What you are asked to do = Copy out each entry precisely; no image belongs in the result.

Exercise materials =
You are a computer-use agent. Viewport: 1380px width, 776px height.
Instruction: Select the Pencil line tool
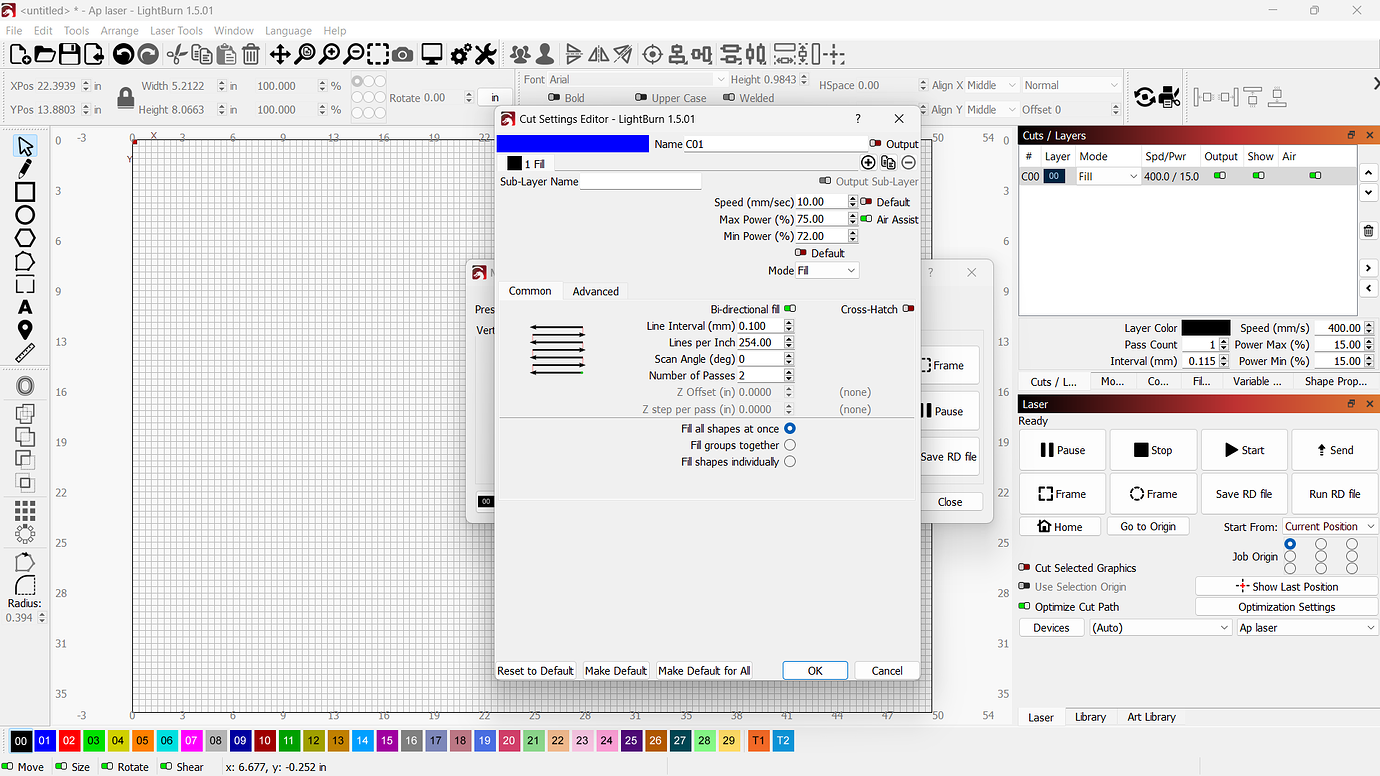(x=25, y=169)
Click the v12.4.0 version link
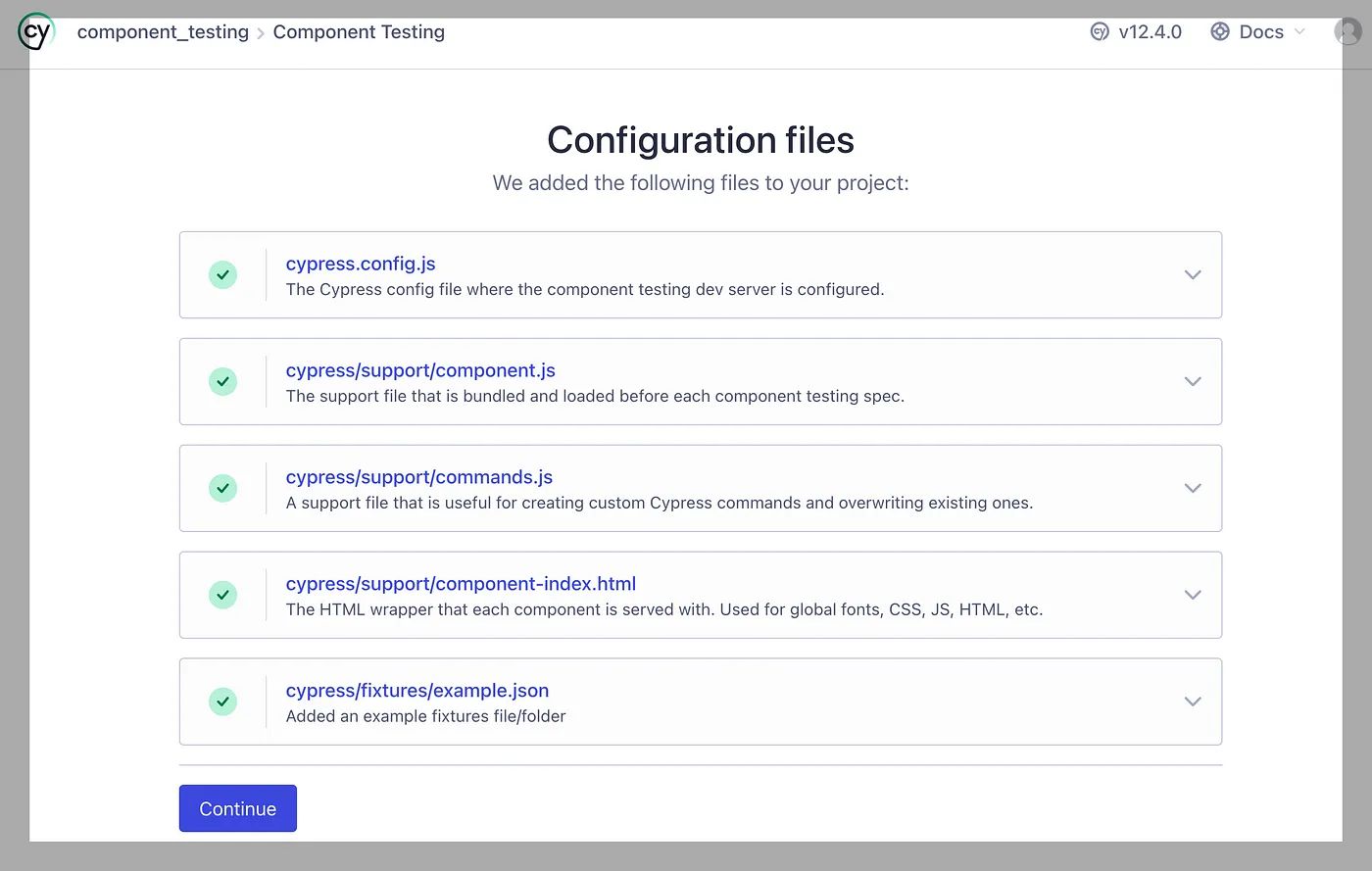The width and height of the screenshot is (1372, 871). pyautogui.click(x=1150, y=31)
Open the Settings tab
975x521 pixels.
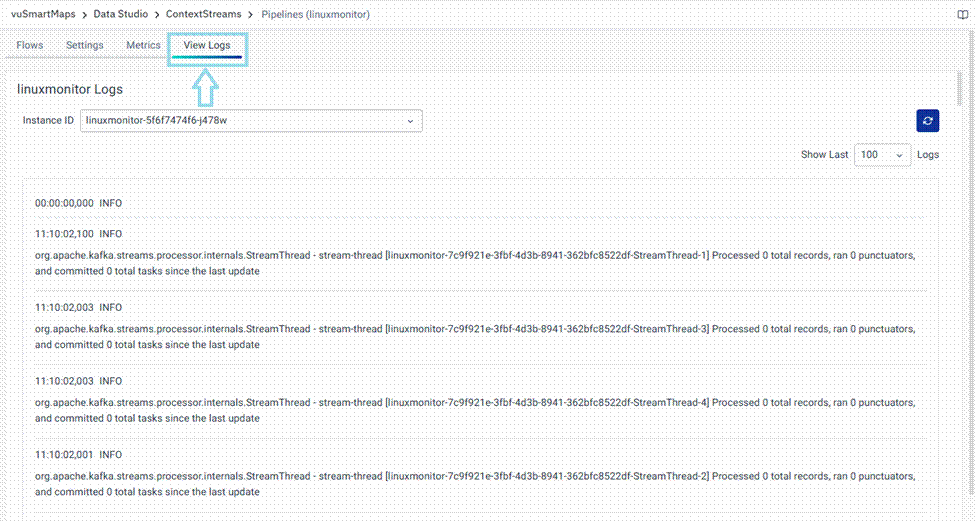85,46
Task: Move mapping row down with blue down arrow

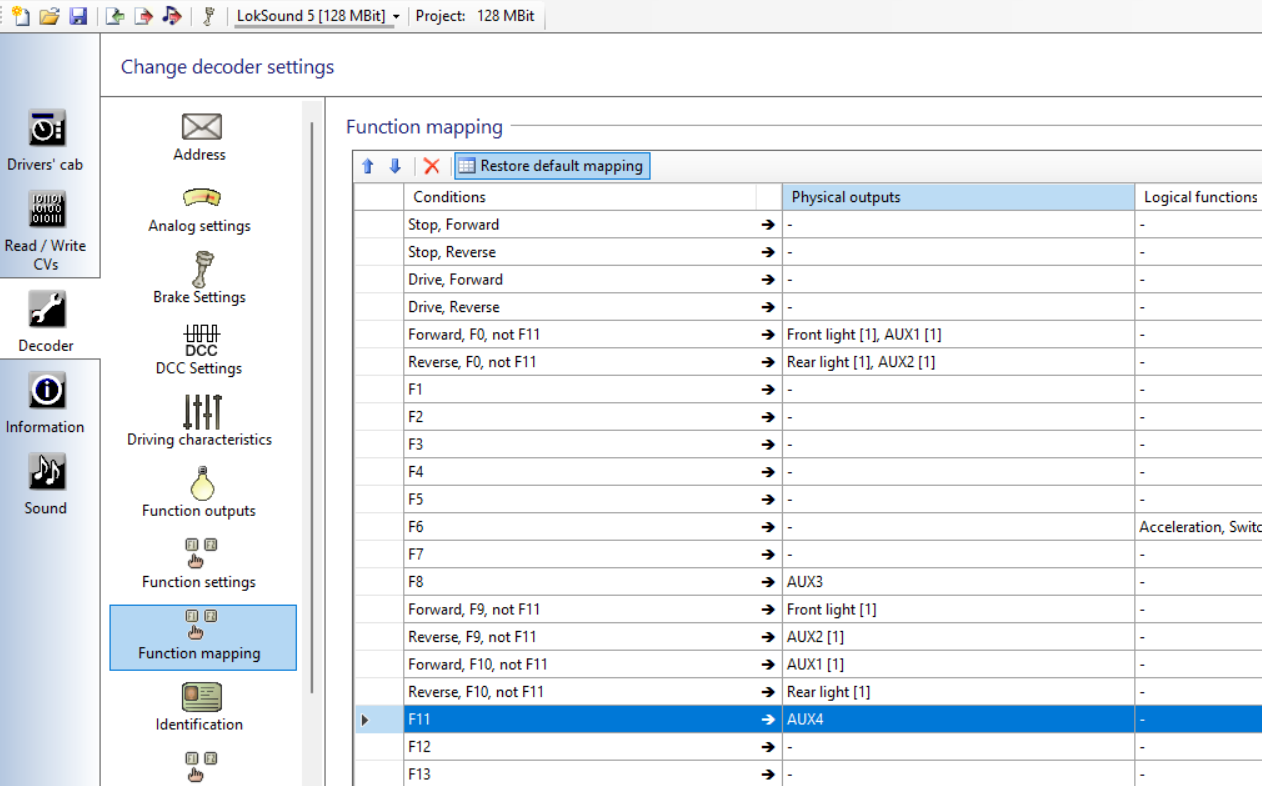Action: 395,166

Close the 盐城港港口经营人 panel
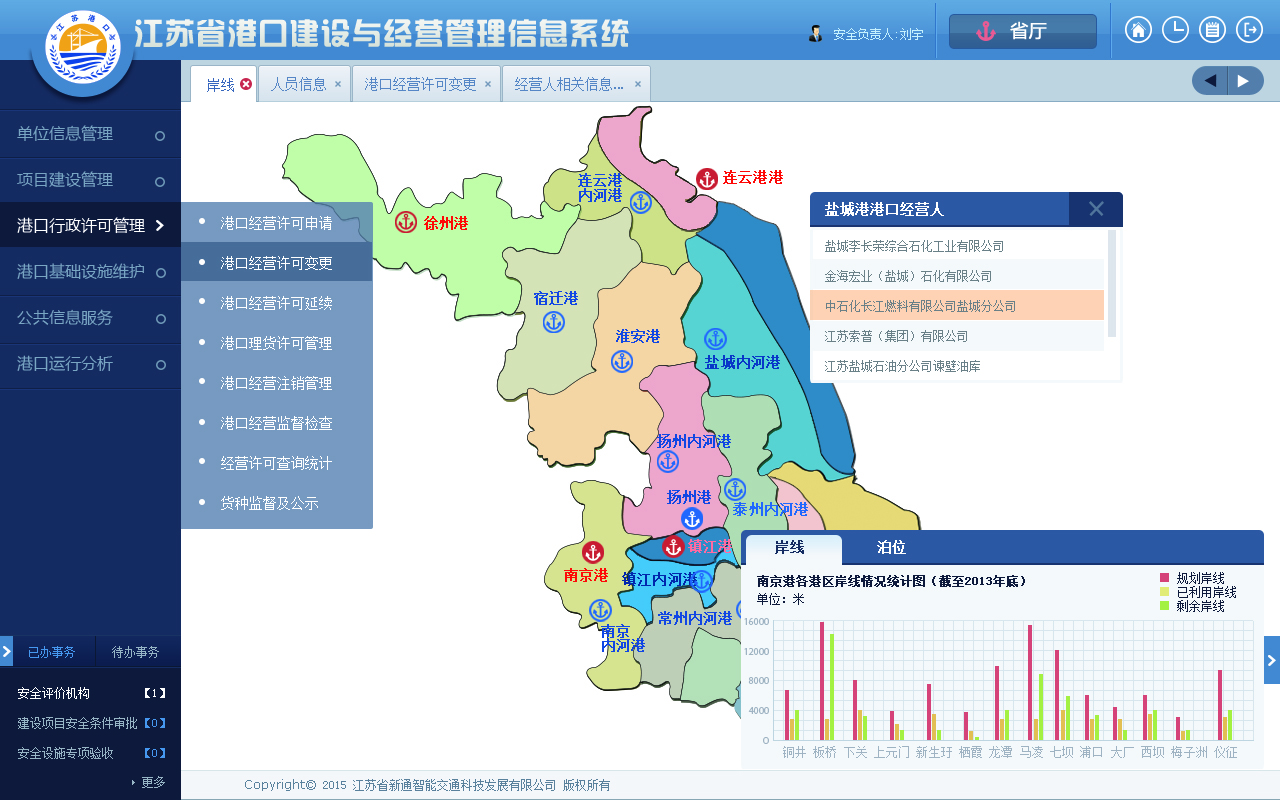click(x=1095, y=209)
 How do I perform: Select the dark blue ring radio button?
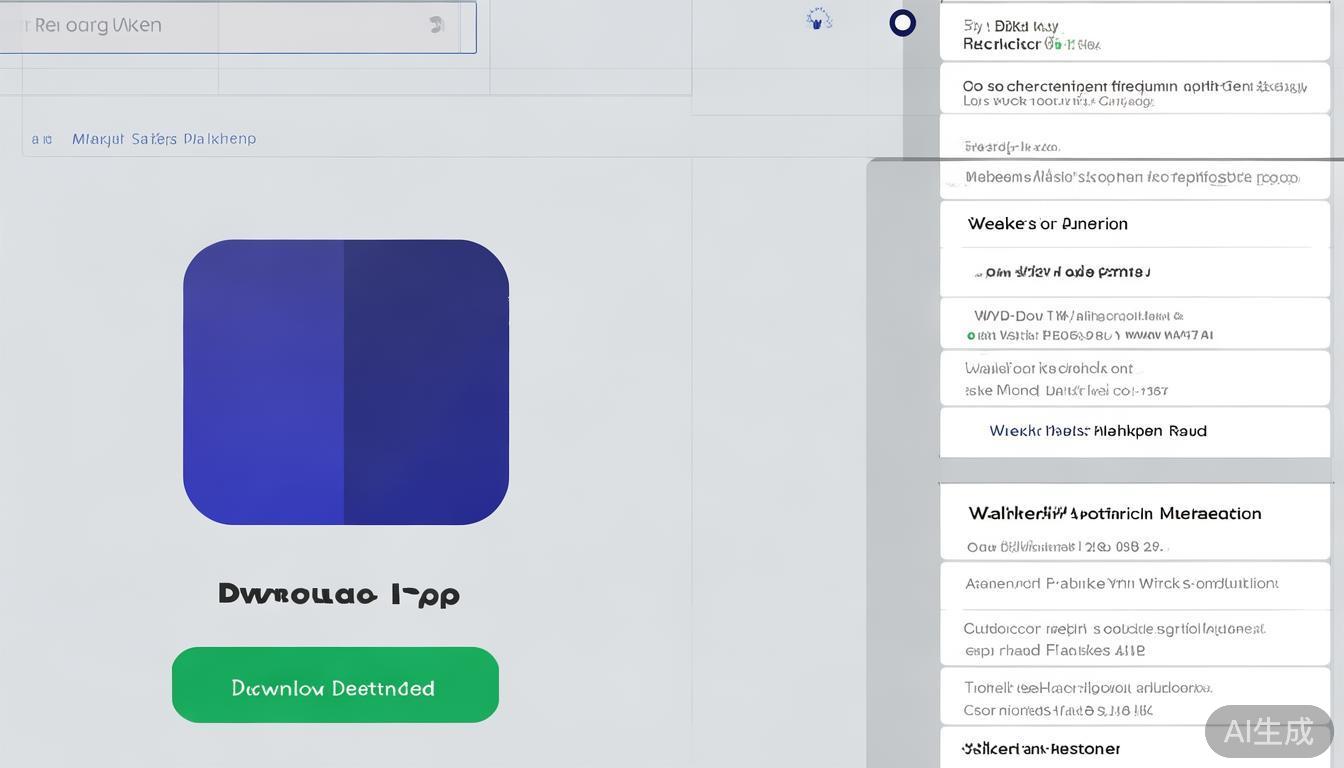[x=902, y=23]
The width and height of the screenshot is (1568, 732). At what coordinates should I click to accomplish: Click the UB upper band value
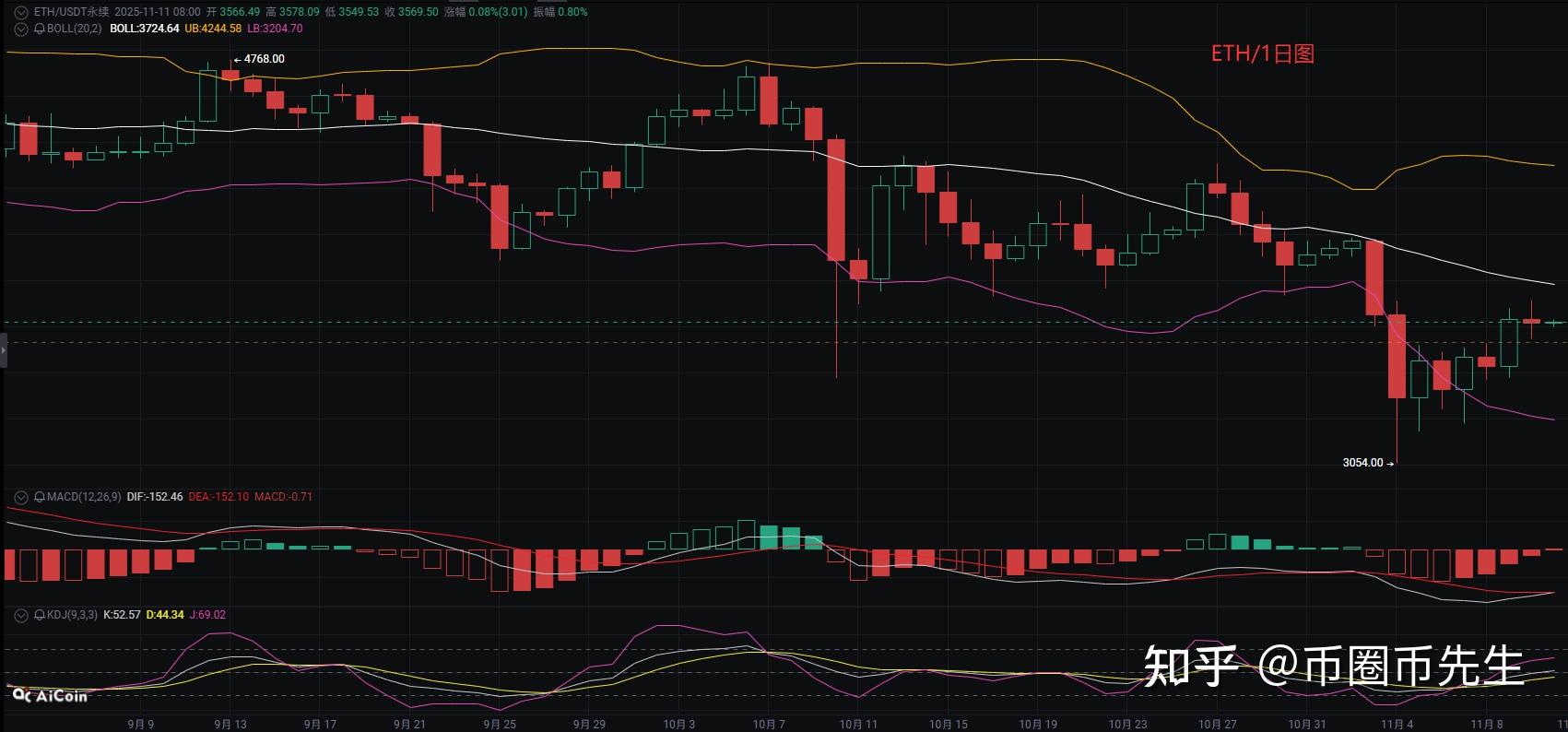pos(213,29)
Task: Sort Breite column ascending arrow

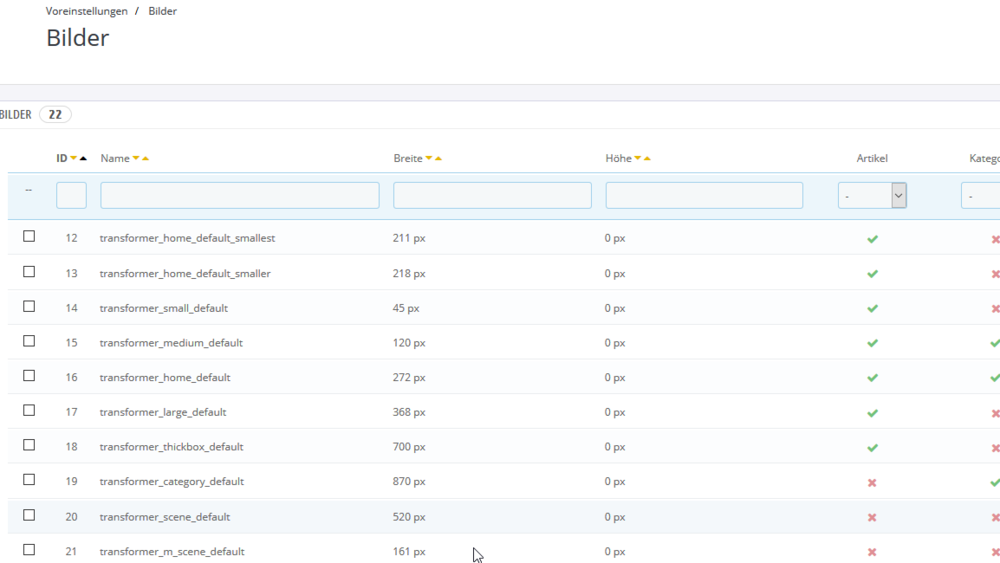Action: [438, 159]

Your response =
You are a computer-use agent. Viewport: 1380px width, 776px height.
Instruction: Select the Pencil line tool
(x=25, y=169)
Click the v12.4.0 version link
The width and height of the screenshot is (1372, 871). pyautogui.click(x=1150, y=31)
Open the Settings tab
975x521 pixels.
85,46
Task: Move mapping row down with blue down arrow

Action: 395,166

Close the 盐城港港口经营人 panel
click(x=1095, y=209)
 How do I perform: Select the dark blue ring radio button?
[x=902, y=23]
The width and height of the screenshot is (1568, 732). At what coordinates should I click to accomplish: Click the UB upper band value
pos(213,29)
Task: Sort Breite column ascending arrow

Action: [438, 159]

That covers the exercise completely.